[Your objective] Nothing but an exact copy of the data should be given.

Items listed in a dataset:

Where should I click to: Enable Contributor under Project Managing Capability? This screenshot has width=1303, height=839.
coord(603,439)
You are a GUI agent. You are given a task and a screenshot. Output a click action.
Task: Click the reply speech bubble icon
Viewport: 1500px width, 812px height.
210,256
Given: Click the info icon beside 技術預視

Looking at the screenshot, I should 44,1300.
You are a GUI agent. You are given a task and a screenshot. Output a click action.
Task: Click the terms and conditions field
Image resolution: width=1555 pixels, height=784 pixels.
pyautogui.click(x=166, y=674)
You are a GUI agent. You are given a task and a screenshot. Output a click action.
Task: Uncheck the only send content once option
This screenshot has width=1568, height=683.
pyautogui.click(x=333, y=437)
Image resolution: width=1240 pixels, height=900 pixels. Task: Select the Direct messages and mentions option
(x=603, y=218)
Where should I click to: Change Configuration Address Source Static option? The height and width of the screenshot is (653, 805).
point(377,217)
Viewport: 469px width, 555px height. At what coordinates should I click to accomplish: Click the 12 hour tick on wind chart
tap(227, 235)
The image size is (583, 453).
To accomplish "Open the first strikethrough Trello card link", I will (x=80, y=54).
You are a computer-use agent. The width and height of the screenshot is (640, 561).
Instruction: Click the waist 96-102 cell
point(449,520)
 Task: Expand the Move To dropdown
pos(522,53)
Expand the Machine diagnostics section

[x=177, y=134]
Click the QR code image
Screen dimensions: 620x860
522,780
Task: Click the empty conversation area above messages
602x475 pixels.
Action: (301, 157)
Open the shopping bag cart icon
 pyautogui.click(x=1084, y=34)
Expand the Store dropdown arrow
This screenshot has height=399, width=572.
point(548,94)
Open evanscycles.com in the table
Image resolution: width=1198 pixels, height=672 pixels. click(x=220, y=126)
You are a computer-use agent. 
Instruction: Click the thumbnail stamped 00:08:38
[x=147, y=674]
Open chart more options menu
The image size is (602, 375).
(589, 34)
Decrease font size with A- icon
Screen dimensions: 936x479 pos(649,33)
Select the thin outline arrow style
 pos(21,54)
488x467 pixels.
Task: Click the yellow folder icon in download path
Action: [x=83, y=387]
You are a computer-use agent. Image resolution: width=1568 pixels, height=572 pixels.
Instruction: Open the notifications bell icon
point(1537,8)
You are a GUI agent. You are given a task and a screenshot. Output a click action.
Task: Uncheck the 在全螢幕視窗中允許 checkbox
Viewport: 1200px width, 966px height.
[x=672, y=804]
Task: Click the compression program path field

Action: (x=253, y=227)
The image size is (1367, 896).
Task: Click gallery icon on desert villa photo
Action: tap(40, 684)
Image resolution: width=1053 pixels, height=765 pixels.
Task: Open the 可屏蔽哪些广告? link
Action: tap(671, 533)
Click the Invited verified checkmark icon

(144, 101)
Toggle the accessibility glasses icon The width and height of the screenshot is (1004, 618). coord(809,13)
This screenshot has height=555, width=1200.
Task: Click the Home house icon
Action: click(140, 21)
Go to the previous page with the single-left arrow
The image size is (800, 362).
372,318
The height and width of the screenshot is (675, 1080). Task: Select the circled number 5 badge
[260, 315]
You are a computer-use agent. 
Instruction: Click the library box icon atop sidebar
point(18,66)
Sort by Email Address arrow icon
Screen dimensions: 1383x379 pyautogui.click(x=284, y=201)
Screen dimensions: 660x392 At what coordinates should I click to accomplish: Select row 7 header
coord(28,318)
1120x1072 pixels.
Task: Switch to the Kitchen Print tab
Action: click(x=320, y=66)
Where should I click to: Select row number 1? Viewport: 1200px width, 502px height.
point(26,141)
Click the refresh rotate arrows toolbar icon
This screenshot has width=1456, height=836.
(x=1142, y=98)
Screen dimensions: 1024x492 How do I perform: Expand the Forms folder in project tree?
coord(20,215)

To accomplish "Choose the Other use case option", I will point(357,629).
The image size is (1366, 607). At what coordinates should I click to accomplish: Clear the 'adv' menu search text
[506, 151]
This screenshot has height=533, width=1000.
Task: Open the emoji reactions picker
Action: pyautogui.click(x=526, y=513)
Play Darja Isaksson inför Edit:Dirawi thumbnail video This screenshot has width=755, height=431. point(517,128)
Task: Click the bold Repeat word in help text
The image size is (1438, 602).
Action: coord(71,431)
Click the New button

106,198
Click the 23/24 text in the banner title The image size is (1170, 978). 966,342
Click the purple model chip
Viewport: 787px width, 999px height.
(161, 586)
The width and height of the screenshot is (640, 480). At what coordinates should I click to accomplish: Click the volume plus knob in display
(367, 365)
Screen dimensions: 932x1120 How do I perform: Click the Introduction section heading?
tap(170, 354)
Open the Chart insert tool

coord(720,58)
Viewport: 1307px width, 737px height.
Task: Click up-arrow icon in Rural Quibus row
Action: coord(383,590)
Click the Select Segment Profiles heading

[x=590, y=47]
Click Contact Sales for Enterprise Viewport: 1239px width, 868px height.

[Expected answer]
Where should I click to: Enable Contributor under Project Managing Capability? This screenshot has width=1303, height=839.
coord(603,439)
You are a GUI agent. You are given a task and a screenshot. Output a click action.
Task: Click the reply speech bubble icon
Viewport: 1500px width, 812px height.
210,256
Given: Click the info icon beside 技術預視

Looking at the screenshot, I should 44,1300.
You are a GUI agent. You are given a task and a screenshot. Output a click action.
Task: Click the terms and conditions field
Image resolution: width=1555 pixels, height=784 pixels.
pyautogui.click(x=166, y=674)
You are a GUI agent. You are given a task and a screenshot. Output a click action.
Task: Uncheck the only send content once option
This screenshot has width=1568, height=683.
pyautogui.click(x=333, y=437)
Image resolution: width=1240 pixels, height=900 pixels. Task: Select the Direct messages and mentions option
(x=603, y=218)
Where should I click to: Change Configuration Address Source Static option? The height and width of the screenshot is (653, 805).
point(377,217)
Viewport: 469px width, 555px height. At what coordinates should I click to accomplish: Click the 12 hour tick on wind chart
tap(227, 235)
The image size is (583, 453).
To accomplish "Open the first strikethrough Trello card link", I will (x=80, y=54).
You are a computer-use agent. The width and height of the screenshot is (640, 561).
Instruction: Click the waist 96-102 cell
point(449,520)
 Task: Expand the Move To dropdown
pos(522,53)
Expand the Machine diagnostics section

[x=177, y=134]
Click the QR code image
Screen dimensions: 620x860
522,780
Task: Click the empty conversation area above messages
602x475 pixels.
Action: (301, 157)
Open the shopping bag cart icon
 pyautogui.click(x=1084, y=34)
Expand the Store dropdown arrow
This screenshot has height=399, width=572.
point(548,94)
Open evanscycles.com in the table
Image resolution: width=1198 pixels, height=672 pixels. click(x=220, y=126)
You are a computer-use agent. 
Instruction: Click the thumbnail stamped 00:08:38
[x=147, y=674]
Open chart more options menu
The image size is (602, 375).
(589, 34)
Decrease font size with A- icon
Screen dimensions: 936x479 pos(649,33)
Select the thin outline arrow style
 pos(21,54)
488x467 pixels.
Task: Click the yellow folder icon in download path
Action: [x=83, y=387]
You are a computer-use agent. Image resolution: width=1568 pixels, height=572 pixels.
Instruction: Open the notifications bell icon
point(1537,8)
You are a GUI agent. You are given a task and a screenshot. Output a click action.
Task: Uncheck the 在全螢幕視窗中允許 checkbox
Viewport: 1200px width, 966px height.
[x=672, y=804]
Task: Click the compression program path field

Action: (x=253, y=227)
The image size is (1367, 896).
Task: Click gallery icon on desert villa photo
Action: tap(40, 684)
Image resolution: width=1053 pixels, height=765 pixels.
Task: Open the 可屏蔽哪些广告? link
Action: tap(671, 533)
Click the Invited verified checkmark icon

(144, 101)
Toggle the accessibility glasses icon The width and height of the screenshot is (1004, 618). coord(809,13)
This screenshot has height=555, width=1200.
Task: Click the Home house icon
Action: click(140, 21)
Go to the previous page with the single-left arrow
The image size is (800, 362).
372,318
The height and width of the screenshot is (675, 1080). Task: Select the circled number 5 badge
[260, 315]
You are a computer-use agent. 
Instruction: Click the library box icon atop sidebar
point(18,66)
Sort by Email Address arrow icon
Screen dimensions: 1383x379 pyautogui.click(x=284, y=201)
Screen dimensions: 660x392 At what coordinates should I click to accomplish: Select row 7 header
coord(28,318)
1120x1072 pixels.
Task: Switch to the Kitchen Print tab
Action: click(x=320, y=66)
Where should I click to: Select row number 1? Viewport: 1200px width, 502px height.
point(26,141)
Click the refresh rotate arrows toolbar icon
This screenshot has width=1456, height=836.
(x=1142, y=98)
Screen dimensions: 1024x492 How do I perform: Expand the Forms folder in project tree?
coord(20,215)

To accomplish "Choose the Other use case option", I will point(357,629).
The image size is (1366, 607). At what coordinates should I click to accomplish: Clear the 'adv' menu search text
[506, 151]
This screenshot has height=533, width=1000.
Task: Open the emoji reactions picker
Action: pyautogui.click(x=526, y=513)
Play Darja Isaksson inför Edit:Dirawi thumbnail video This screenshot has width=755, height=431. point(517,128)
Task: Click the bold Repeat word in help text
The image size is (1438, 602).
Action: coord(71,431)
Click the New button

106,198
Click the 23/24 text in the banner title The image size is (1170, 978). 966,342
Click the purple model chip
Viewport: 787px width, 999px height.
(161, 586)
The width and height of the screenshot is (640, 480). At what coordinates should I click to accomplish: Click the volume plus knob in display
(367, 365)
Screen dimensions: 932x1120 How do I perform: Click the Introduction section heading?
tap(170, 354)
Open the Chart insert tool

coord(720,58)
Viewport: 1307px width, 737px height.
Task: Click up-arrow icon in Rural Quibus row
Action: coord(383,590)
Click the Select Segment Profiles heading

[x=590, y=47]
Click Contact Sales for Enterprise Viewport: 1239px width, 868px height.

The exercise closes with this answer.